Paul’s writings further clarify what Yeshua taught. Paul reinforces a central tenant of the Torah in the covenant relationship, that a spouse is bound to the other spouse by the covenant of blood until one of them dies, then the marriage covenant is no longer in place. Similarly, a person dies to sin as being in Yeshua the Messiah, and the new master (Yeshua) takes over and we live according to the Spirit. The point is that every person who has the expectation of eternal life in the Kingdom of God, and wants to enjoy a good, healthy and prosperous life now, ought to do their best to follow the Creator’s instructions. The bottom line is, the more of the Torah we succeed to keep, the better our life will be and the better life will be for every one around us. It is also only with God’s help that we are able to do as He wants, to walk according to the Spirit.

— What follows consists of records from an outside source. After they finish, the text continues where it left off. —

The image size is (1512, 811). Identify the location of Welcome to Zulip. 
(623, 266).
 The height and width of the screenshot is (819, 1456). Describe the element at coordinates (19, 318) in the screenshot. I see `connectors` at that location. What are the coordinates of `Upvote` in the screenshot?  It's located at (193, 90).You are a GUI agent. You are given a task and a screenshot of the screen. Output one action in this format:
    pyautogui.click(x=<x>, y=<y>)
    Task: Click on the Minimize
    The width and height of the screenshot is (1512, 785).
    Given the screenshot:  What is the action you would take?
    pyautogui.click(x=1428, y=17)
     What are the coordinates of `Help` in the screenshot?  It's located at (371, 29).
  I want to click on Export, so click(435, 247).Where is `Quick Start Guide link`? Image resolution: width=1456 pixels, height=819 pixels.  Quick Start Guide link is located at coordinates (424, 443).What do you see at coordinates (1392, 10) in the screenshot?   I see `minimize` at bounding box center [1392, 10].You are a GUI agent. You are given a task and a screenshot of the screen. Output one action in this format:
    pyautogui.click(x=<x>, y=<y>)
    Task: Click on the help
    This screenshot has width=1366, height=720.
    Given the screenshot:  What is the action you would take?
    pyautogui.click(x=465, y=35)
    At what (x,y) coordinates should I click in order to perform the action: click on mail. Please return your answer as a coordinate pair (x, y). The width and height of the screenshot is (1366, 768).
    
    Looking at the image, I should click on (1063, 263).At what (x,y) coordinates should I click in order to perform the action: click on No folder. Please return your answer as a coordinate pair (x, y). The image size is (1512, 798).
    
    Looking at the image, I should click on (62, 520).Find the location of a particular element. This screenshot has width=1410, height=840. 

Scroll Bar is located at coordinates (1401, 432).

The commands were given to us in order to humble our lives for the glory of God. Instead of arrogantly declaring that we are “not under the law, but under grace,” which is an insult to the grace and goodness of God in His Word, we are to humble our lives, and to seek first His kingdom. He is looking for His sons and daughters to have the correct heart attitude towards His Torah, and like King David, thank Him and praise Him for giving us His perfect instructions, and to do the best we can to live by them. And when we fail, we get back up, repent, and continue to walk in the Spirit with the help of the Lord.